Marc Rich, the colourful and controversial commodities trader and founder of Glencore who fled the US to avoid federal indictments, has died in Switzerland aged 78.
“Marc Rich died in Lucerne in a hospital as a result of a brain stroke,” said Christian König of the Marc Rich Group in a statement. He is expected to be buried in Tel Aviv today.
Ivan Glasenberg, the chief executive of Glencore Xstrata, said: "We are saddened to hear of the death of Marc. He was a friend and one of the great pioneers of the commodities trading industry, founding the company that became Glencore. Our deepest sympathies and condolences are with his family at this time."

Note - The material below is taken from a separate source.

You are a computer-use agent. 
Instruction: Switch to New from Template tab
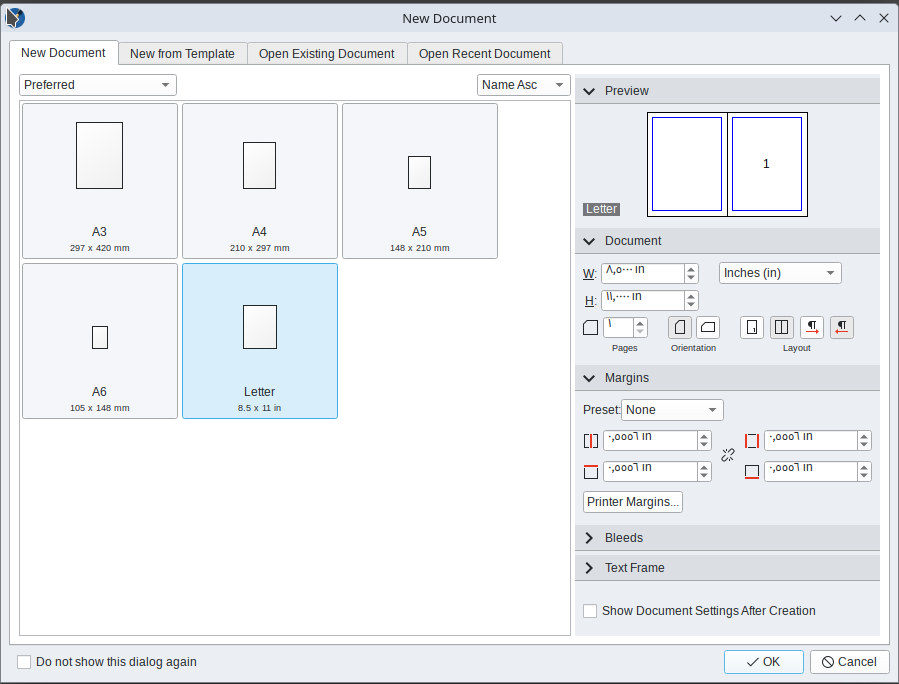coord(182,54)
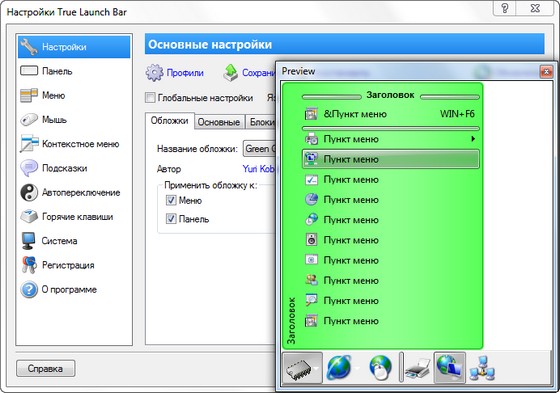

Mr Rich, born in Antwerp, Belgium, was an oil trader who fled to Switzerland in 1983 hours before being indicted on more than 50 charges of trading with Iran during an embargo, wire fraud, racketeering and evading more than $48 million in income taxes – at the time the largest tax evasion case in US history.
He remained one of the US’s most wanted fugitives until Bill Clinton pardoned him on his last day as US president in January 2001.
Mr Clinton said such cases should be settled in civil not criminal courts and also cited clemency pleas from Israeli officials, including Ehud Barak, the then prime minister.
Clinton critics pointed to the large donations Rich's then wife, Denise Eisenberg, had made to both the US Democratic party and the Clinton library.